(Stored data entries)
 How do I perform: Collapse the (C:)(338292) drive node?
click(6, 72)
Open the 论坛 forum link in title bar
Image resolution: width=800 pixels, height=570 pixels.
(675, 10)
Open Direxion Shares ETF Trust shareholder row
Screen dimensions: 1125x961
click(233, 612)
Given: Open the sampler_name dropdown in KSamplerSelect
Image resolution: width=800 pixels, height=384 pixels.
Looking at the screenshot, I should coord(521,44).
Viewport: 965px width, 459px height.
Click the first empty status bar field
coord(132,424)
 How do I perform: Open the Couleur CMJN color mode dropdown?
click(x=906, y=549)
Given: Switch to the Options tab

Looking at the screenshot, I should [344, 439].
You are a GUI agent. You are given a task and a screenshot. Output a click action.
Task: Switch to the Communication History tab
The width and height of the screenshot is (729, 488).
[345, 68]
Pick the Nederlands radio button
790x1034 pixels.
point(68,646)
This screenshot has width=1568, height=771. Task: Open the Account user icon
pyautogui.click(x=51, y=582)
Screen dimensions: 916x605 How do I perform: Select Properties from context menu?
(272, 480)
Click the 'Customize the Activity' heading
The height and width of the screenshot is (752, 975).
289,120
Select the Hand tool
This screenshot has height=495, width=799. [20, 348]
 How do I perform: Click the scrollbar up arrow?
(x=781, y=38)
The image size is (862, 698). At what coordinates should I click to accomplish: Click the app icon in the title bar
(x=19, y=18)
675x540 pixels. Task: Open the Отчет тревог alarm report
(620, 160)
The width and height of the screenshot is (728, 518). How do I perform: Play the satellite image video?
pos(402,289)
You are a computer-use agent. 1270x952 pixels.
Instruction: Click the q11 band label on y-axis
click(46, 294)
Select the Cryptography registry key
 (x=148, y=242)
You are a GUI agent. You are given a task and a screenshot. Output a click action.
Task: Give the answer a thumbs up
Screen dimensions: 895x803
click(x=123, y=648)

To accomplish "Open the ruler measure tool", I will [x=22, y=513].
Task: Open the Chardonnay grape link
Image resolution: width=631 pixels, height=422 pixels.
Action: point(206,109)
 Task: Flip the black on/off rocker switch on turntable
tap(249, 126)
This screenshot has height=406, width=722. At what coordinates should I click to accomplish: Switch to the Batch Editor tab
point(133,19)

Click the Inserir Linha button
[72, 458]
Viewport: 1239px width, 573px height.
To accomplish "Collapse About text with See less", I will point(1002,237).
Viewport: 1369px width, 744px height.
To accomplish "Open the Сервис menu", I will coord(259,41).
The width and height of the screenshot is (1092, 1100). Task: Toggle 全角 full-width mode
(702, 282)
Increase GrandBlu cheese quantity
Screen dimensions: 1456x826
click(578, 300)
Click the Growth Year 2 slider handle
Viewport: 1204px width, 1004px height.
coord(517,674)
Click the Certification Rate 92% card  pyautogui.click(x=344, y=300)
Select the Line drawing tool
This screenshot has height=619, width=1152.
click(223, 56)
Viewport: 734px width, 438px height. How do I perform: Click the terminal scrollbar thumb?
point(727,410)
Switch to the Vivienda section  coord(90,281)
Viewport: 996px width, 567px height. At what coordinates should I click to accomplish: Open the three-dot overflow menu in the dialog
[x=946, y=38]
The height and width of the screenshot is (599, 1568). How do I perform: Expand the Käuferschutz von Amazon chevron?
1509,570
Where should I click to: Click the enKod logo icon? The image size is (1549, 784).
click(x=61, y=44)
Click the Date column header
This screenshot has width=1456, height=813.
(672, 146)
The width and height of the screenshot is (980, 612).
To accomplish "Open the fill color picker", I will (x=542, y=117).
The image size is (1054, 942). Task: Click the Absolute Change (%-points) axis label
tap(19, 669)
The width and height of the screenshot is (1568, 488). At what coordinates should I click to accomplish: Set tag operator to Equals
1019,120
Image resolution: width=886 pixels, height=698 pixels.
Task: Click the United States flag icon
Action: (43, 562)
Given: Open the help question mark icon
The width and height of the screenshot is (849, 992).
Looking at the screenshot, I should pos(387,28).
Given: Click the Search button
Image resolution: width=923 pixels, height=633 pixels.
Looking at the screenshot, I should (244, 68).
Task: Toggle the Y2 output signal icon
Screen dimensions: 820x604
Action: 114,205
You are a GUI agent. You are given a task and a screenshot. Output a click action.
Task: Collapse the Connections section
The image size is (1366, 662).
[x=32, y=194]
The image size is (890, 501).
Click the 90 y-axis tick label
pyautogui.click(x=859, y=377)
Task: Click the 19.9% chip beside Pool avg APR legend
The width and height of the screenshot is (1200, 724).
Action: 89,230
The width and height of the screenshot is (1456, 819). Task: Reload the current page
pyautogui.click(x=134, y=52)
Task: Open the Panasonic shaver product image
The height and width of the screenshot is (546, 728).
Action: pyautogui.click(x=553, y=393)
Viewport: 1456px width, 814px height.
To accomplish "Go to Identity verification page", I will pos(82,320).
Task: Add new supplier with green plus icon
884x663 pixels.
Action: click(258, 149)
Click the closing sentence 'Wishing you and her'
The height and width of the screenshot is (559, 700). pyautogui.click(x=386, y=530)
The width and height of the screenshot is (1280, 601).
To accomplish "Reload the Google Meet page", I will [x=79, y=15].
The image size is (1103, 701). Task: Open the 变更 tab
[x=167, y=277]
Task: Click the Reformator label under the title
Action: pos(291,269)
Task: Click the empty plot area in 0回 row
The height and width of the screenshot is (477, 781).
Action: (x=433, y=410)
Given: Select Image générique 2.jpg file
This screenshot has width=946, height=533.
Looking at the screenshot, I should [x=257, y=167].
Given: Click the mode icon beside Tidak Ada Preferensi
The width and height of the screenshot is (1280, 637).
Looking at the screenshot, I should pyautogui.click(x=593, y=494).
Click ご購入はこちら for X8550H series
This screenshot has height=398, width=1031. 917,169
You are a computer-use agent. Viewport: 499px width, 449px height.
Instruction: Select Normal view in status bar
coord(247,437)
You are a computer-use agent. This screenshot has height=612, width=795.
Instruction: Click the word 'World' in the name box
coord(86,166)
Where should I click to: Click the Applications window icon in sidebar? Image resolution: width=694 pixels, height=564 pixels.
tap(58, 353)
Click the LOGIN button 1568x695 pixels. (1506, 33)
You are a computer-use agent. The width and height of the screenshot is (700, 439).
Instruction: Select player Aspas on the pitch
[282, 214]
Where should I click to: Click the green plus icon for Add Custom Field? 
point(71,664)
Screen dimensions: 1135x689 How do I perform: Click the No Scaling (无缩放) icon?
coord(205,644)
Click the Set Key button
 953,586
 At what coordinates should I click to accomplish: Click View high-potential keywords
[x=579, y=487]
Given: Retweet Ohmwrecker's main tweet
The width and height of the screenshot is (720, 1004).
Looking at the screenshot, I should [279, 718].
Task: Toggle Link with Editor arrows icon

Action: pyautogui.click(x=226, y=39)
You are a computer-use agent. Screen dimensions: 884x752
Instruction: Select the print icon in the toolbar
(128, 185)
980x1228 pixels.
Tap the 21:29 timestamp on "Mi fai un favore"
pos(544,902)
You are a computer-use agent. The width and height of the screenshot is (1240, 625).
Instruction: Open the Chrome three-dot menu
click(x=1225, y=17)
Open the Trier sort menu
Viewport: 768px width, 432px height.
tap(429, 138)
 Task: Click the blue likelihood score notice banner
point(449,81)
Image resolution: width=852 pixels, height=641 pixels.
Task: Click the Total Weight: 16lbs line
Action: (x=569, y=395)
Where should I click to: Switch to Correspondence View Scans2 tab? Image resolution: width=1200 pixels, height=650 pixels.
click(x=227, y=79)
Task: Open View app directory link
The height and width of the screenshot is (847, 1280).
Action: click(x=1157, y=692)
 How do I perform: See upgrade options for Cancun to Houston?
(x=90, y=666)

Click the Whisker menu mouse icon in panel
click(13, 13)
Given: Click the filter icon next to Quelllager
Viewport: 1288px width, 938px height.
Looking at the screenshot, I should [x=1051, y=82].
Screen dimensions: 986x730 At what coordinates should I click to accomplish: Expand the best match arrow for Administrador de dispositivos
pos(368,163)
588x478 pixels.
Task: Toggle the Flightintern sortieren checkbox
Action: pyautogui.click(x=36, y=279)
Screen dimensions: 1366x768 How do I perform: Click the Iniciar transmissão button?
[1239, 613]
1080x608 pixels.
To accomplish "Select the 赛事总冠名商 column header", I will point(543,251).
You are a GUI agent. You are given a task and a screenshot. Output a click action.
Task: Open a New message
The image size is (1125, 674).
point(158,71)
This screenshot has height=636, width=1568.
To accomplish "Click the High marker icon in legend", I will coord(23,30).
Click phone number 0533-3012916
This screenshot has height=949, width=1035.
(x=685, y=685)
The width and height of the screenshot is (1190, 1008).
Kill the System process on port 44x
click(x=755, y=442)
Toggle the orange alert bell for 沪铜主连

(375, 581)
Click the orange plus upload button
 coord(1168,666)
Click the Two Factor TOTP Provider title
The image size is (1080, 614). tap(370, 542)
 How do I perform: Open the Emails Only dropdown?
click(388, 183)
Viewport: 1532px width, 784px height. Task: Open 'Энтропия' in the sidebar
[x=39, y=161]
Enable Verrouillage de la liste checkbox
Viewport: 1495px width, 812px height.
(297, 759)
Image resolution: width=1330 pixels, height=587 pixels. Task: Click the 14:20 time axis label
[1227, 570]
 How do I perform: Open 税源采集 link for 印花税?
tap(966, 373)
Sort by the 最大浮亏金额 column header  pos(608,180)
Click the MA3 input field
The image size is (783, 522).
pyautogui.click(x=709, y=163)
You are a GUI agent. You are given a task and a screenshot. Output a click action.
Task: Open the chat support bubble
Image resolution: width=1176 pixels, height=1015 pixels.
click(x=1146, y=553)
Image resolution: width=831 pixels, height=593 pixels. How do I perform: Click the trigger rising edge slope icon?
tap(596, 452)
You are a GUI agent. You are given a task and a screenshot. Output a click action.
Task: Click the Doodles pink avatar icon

* **Your task**
Supply only the number of lines above in which "legend" occurs.

* **Your response**
2